# Task details:
The lines wanted are those in the data below that include "computer".

(Stored data)
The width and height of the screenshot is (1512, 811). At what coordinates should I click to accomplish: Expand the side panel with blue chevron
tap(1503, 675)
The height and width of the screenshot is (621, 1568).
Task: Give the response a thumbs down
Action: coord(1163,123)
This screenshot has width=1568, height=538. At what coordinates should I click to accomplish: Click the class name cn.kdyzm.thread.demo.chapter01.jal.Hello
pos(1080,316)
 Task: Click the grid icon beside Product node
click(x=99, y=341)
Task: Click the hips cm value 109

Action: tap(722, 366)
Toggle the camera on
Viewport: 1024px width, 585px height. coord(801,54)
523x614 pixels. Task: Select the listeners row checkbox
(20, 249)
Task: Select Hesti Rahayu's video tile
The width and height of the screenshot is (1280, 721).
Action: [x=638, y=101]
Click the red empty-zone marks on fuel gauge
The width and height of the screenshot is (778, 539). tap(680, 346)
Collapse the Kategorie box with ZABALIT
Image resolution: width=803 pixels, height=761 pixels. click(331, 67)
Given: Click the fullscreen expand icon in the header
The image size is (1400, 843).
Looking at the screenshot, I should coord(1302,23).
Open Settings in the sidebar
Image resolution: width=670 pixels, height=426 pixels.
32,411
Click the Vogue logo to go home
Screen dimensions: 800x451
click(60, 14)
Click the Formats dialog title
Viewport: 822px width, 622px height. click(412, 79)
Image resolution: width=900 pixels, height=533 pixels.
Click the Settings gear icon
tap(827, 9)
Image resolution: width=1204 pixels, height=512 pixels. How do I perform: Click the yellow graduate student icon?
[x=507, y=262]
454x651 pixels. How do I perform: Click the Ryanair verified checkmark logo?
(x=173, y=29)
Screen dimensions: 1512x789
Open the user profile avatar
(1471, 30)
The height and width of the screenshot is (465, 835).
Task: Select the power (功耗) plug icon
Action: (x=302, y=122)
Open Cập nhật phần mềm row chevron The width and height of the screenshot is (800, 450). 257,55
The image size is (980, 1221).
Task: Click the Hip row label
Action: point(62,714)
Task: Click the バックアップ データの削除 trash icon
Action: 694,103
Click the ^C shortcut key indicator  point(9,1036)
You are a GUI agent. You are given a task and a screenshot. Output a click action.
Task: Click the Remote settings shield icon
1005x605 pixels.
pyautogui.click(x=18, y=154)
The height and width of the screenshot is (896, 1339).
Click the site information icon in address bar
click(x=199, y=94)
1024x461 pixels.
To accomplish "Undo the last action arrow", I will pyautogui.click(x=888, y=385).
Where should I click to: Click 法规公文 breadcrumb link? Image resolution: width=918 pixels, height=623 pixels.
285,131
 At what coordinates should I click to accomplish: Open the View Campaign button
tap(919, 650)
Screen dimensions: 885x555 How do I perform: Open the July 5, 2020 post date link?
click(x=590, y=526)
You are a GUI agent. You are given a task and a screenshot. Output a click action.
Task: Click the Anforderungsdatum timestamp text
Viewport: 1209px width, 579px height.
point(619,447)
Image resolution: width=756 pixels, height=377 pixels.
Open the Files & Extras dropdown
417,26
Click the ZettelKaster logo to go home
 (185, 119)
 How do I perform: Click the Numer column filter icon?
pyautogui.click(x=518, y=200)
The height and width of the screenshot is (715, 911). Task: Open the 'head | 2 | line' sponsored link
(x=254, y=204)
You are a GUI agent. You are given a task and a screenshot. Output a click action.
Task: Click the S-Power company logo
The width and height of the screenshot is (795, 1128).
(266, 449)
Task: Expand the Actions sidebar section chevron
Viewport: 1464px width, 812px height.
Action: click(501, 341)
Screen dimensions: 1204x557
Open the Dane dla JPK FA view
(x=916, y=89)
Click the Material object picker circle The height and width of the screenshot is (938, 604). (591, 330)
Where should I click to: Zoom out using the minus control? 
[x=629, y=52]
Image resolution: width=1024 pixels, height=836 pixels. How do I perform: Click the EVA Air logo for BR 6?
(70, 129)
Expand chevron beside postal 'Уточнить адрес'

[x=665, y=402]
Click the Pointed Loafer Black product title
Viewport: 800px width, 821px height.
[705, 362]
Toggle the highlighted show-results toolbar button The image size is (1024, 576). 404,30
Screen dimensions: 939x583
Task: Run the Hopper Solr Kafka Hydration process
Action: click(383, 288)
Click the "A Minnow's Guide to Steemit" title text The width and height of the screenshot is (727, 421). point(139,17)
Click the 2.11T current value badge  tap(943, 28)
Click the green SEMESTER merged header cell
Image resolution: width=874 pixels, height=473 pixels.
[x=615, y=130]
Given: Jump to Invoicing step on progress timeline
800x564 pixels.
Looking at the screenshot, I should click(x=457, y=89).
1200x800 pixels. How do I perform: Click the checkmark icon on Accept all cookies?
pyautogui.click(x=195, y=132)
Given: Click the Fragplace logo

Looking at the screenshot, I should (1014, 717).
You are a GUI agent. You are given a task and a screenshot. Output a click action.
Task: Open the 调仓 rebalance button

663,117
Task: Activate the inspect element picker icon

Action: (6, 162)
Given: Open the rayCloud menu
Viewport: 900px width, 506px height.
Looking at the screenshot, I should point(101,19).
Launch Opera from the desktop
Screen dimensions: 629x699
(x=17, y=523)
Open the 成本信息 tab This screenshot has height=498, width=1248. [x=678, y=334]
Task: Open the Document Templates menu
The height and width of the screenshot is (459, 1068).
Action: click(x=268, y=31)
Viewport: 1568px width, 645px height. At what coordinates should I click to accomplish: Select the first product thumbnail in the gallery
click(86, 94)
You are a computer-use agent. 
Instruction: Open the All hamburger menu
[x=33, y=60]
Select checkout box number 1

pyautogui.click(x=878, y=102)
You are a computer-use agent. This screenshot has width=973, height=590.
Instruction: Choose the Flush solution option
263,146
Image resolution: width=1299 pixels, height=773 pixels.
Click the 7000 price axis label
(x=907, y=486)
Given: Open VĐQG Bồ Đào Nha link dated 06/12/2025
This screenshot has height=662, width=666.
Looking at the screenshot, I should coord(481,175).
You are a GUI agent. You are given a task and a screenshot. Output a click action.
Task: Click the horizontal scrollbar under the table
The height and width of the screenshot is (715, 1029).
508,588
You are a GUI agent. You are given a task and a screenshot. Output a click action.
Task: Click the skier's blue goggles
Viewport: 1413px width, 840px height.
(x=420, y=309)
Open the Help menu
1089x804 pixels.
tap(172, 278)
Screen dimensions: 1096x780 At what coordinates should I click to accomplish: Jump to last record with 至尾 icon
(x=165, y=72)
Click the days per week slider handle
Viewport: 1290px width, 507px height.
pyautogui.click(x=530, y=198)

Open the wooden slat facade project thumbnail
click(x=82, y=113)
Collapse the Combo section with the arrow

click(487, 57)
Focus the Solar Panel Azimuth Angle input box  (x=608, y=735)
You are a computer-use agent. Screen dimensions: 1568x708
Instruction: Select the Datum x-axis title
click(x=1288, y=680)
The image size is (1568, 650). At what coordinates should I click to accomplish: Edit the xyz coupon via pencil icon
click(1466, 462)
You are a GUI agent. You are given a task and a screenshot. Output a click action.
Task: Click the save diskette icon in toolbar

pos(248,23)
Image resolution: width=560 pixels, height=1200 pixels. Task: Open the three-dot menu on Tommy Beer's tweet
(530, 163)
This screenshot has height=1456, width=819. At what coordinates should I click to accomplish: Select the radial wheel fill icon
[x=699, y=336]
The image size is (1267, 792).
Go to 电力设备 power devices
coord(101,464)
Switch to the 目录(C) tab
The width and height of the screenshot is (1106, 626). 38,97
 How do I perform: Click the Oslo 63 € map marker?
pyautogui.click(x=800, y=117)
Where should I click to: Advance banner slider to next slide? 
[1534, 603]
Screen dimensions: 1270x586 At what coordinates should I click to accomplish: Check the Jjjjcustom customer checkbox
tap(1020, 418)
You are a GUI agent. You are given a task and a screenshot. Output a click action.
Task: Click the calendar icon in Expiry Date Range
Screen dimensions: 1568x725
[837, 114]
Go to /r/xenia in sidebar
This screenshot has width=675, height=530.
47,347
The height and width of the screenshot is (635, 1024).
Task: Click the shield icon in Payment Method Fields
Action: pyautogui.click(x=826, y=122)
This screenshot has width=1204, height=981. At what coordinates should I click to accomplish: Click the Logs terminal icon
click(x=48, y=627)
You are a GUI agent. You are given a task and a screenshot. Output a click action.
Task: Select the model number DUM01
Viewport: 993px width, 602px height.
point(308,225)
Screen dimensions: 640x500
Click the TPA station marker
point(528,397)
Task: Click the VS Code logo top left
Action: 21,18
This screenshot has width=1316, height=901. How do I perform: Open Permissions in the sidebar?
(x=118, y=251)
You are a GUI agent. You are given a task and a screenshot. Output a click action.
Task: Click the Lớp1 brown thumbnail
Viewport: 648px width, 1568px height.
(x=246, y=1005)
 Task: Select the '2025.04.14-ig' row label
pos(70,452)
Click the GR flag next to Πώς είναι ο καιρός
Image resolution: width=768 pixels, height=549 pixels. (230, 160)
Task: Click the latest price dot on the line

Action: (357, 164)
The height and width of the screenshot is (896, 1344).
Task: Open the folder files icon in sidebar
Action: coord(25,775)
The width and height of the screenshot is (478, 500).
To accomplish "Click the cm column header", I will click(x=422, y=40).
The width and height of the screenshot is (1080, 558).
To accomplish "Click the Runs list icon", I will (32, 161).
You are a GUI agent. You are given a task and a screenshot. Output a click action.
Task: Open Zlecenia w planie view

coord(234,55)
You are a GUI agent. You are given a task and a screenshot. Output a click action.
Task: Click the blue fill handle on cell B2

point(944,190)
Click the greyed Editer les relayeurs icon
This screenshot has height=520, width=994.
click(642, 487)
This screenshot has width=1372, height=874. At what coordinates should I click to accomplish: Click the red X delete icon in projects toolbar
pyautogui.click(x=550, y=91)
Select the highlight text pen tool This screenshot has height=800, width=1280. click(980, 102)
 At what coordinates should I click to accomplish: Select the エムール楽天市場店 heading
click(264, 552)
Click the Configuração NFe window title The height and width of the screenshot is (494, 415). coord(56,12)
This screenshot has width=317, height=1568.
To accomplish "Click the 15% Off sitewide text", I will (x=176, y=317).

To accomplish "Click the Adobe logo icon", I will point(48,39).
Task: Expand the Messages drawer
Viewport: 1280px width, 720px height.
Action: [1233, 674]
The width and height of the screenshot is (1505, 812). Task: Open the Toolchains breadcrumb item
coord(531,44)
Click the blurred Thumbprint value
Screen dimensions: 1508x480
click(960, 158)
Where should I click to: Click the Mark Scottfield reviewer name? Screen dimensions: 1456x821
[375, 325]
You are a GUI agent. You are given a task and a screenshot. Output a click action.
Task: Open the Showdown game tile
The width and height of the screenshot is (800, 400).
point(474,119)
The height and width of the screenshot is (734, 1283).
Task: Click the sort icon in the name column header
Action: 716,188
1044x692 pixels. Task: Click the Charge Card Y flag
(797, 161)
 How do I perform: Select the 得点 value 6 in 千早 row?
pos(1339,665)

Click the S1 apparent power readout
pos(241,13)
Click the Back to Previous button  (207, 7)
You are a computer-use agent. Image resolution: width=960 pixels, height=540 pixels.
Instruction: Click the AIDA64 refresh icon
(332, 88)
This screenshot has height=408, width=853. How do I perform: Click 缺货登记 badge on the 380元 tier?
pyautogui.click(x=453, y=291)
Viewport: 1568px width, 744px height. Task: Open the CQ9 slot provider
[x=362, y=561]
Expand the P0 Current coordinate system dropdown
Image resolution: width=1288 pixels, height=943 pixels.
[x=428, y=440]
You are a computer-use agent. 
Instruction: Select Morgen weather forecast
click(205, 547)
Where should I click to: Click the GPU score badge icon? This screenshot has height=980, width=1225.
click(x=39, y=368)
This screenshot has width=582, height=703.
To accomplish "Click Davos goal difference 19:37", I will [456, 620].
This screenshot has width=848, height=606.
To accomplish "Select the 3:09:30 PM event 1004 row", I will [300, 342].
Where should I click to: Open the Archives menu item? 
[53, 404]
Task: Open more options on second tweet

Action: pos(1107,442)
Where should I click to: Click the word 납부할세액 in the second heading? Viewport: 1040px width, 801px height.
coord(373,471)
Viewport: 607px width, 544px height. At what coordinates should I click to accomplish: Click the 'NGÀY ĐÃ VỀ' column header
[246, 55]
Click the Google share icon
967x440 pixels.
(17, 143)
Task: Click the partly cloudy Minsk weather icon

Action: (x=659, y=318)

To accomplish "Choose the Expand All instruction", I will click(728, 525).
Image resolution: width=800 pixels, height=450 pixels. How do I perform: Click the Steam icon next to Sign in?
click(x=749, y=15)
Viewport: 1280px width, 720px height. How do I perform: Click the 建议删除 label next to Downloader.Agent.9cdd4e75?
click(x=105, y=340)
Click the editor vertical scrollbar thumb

# Response area:
You are a computer-use agent. 
You are a computer-use agent. This screenshot has width=973, height=590.
You are a computer-use agent. Screen dimensions: 1568x708
You are a computer-use agent. Image resolution: width=960 pixels, height=540 pixels.
You are a computer-use agent. 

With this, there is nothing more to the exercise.